## Requirement
Work through the records below, line by line, and say how many lines include "Information", with nothing else.

## The data
───

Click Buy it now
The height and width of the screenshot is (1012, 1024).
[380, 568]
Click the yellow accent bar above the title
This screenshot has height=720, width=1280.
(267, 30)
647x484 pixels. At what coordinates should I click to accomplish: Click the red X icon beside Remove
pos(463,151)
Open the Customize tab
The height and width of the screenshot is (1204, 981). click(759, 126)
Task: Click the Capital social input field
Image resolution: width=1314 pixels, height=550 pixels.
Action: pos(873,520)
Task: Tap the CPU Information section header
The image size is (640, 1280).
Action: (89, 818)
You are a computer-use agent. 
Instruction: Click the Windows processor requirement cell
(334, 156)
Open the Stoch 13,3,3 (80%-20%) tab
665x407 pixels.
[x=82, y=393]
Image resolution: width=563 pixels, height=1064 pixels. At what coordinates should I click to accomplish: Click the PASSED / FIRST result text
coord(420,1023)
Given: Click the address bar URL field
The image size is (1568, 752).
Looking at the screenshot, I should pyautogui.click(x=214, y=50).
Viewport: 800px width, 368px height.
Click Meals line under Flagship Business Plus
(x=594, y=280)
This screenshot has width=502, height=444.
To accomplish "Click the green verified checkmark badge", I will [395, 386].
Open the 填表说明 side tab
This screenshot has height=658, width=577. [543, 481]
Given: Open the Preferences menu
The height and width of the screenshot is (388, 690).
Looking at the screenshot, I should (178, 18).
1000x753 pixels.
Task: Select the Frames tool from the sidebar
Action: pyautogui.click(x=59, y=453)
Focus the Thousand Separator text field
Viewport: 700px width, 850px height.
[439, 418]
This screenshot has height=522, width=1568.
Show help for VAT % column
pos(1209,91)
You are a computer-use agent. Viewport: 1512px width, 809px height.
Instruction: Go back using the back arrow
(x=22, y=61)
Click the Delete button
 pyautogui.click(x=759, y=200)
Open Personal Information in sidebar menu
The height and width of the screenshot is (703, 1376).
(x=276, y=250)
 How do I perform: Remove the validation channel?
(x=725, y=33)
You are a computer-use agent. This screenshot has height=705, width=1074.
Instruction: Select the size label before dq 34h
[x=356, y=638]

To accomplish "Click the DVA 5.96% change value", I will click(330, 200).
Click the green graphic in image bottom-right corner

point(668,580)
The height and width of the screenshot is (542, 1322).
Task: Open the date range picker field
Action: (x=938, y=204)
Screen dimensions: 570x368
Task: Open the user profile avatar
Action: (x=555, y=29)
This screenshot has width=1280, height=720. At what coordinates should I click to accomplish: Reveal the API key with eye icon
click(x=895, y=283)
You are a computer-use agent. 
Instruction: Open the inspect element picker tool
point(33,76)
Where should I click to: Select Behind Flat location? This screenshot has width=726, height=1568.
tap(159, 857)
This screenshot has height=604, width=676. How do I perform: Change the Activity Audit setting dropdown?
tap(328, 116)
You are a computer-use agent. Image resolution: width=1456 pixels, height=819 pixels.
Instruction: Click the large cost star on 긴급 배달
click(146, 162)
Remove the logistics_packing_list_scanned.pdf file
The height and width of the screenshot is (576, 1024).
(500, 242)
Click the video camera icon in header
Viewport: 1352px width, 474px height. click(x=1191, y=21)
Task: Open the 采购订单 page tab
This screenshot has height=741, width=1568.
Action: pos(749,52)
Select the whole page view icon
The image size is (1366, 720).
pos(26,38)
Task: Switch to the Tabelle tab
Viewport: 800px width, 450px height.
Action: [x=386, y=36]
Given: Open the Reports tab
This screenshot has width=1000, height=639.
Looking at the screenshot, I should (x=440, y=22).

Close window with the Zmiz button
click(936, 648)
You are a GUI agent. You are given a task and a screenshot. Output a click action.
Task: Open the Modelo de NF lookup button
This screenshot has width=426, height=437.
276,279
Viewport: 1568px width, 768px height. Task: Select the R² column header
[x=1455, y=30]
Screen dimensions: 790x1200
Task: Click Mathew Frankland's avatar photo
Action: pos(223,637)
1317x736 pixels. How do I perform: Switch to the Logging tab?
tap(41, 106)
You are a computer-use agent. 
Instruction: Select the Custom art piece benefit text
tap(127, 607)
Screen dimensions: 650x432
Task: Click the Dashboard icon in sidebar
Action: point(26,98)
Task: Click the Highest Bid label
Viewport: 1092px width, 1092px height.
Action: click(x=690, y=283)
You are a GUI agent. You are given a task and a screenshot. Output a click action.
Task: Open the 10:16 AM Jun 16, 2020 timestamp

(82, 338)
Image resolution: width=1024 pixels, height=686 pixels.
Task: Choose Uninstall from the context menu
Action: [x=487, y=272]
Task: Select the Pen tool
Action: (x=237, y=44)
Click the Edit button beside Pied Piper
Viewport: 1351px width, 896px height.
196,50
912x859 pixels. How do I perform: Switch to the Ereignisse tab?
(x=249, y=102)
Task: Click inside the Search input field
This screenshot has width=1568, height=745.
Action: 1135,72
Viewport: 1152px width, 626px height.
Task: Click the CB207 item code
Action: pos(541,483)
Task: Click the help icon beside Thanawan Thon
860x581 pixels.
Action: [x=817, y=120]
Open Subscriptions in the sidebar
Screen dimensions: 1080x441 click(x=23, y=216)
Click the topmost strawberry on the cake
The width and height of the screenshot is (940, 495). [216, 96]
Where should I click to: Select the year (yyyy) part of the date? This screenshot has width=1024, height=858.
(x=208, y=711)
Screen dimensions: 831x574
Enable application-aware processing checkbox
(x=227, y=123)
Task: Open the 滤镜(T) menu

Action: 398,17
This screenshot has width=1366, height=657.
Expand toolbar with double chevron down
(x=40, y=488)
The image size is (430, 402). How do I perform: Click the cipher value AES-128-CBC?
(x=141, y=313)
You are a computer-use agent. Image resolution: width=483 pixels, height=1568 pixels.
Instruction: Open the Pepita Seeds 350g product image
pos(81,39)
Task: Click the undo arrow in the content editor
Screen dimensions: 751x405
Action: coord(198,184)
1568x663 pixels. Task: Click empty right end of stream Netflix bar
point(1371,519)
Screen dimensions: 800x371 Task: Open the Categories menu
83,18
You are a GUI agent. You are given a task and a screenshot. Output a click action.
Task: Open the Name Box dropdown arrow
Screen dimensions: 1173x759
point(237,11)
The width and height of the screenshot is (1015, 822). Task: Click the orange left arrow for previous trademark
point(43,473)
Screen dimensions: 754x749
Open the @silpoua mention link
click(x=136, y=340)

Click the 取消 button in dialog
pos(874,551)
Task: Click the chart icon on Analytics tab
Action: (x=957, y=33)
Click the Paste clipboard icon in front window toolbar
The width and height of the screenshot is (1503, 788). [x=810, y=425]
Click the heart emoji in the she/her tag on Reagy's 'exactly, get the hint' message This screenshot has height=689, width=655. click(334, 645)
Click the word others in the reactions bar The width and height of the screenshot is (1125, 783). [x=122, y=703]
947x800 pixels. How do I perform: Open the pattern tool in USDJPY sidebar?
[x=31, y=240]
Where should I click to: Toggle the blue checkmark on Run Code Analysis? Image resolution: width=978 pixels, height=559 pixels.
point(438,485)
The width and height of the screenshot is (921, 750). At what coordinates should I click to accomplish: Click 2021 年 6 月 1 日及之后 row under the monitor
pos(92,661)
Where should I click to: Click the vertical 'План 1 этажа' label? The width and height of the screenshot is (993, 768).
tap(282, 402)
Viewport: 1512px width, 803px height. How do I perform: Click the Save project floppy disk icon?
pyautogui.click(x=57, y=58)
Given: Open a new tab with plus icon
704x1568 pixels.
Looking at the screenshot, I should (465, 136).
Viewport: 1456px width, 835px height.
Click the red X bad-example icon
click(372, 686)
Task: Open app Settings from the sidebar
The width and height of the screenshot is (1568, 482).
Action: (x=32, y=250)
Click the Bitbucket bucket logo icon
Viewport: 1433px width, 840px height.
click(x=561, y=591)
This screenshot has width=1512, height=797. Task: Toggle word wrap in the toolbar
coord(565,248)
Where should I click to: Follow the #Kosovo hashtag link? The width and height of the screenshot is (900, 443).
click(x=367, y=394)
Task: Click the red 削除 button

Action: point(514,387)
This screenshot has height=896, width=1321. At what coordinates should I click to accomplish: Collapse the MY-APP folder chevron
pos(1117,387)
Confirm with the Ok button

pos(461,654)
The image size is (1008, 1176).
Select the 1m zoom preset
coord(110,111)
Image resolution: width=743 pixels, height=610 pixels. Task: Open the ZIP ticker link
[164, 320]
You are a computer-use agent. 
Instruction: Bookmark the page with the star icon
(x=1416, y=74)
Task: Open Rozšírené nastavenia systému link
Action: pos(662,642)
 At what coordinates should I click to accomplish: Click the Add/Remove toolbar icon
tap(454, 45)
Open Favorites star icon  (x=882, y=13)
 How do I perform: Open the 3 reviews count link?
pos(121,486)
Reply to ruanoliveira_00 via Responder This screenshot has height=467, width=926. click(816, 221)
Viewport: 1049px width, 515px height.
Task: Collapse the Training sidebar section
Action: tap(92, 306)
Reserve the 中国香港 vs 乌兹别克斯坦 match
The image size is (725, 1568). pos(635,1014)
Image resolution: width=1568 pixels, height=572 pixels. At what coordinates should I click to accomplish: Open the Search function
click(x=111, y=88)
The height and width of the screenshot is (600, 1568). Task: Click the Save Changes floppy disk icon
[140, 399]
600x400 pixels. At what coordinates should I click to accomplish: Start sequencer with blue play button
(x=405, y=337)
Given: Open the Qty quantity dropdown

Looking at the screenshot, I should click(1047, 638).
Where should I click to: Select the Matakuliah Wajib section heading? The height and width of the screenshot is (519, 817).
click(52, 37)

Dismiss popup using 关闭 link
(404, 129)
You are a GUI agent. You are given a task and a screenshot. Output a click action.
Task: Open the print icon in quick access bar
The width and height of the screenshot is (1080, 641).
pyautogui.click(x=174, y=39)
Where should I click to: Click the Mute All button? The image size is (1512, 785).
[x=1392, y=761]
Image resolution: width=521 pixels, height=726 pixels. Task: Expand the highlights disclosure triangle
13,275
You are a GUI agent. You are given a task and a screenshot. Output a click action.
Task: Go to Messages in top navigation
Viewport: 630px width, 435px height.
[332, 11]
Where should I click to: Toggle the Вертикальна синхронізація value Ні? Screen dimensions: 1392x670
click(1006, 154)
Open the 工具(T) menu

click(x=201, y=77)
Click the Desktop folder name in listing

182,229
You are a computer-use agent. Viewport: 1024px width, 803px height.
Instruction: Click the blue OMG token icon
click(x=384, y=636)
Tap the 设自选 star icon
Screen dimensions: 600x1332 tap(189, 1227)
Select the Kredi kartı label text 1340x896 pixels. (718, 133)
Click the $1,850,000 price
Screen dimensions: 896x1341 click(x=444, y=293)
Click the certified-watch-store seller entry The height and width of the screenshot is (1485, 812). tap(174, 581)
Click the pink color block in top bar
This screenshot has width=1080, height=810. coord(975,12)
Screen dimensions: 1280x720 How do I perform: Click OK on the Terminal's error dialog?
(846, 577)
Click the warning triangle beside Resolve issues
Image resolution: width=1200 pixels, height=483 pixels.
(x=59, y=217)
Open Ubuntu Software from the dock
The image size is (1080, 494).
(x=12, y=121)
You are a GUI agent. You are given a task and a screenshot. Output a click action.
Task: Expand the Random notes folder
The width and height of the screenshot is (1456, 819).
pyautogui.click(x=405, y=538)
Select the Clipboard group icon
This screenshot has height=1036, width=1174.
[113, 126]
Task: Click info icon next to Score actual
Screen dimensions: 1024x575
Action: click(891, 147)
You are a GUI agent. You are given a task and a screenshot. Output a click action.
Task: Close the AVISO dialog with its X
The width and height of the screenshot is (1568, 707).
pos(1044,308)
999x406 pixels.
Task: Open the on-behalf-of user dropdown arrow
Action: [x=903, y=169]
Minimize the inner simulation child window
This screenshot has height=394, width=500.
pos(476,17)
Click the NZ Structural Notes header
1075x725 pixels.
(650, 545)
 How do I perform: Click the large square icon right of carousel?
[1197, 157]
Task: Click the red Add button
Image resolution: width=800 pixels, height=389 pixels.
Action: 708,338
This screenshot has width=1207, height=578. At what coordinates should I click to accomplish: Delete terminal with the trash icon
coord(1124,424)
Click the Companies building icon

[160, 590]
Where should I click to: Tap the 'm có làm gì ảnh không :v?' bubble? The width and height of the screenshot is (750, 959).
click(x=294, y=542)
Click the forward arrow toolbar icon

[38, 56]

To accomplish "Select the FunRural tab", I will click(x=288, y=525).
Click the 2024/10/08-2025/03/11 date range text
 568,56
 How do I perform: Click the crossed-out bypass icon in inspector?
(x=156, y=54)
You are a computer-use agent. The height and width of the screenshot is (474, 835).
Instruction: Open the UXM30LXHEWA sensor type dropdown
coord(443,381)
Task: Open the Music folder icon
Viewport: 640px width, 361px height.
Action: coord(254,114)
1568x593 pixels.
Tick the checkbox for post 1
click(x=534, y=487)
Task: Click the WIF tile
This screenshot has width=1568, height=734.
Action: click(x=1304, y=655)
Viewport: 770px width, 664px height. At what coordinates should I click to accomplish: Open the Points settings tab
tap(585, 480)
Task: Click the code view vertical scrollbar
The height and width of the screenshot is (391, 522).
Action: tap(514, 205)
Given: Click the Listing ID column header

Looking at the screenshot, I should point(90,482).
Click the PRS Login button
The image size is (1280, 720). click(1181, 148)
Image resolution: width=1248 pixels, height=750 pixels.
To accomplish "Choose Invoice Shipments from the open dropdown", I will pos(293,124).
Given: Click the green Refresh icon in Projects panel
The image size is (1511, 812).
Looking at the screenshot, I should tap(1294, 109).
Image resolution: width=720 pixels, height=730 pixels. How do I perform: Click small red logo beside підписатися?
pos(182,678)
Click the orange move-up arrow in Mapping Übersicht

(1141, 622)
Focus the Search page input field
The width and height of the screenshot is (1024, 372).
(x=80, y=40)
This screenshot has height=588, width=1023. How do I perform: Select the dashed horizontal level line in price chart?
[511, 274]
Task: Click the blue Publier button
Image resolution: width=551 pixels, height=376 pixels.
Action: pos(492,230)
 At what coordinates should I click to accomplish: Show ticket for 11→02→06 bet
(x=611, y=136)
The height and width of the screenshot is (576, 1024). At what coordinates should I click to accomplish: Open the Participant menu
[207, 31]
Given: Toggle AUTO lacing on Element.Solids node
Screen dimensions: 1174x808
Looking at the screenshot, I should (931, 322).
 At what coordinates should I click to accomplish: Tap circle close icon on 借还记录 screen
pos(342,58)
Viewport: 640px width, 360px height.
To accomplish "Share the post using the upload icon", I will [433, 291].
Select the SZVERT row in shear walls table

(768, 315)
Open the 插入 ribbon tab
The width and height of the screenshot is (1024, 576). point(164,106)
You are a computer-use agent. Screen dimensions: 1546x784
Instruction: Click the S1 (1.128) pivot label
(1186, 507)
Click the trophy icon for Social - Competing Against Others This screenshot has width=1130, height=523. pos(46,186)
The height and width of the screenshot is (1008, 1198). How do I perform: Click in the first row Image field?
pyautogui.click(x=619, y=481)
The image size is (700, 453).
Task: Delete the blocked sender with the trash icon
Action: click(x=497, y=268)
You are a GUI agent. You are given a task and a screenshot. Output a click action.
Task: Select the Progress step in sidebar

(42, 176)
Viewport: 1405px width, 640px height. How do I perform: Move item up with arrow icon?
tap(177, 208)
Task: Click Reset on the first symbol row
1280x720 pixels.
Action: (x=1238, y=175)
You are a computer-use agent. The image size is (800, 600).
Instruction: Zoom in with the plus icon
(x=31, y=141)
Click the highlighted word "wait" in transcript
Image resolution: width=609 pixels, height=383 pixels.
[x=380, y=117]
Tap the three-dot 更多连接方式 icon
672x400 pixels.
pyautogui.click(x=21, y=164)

───

## Written response
2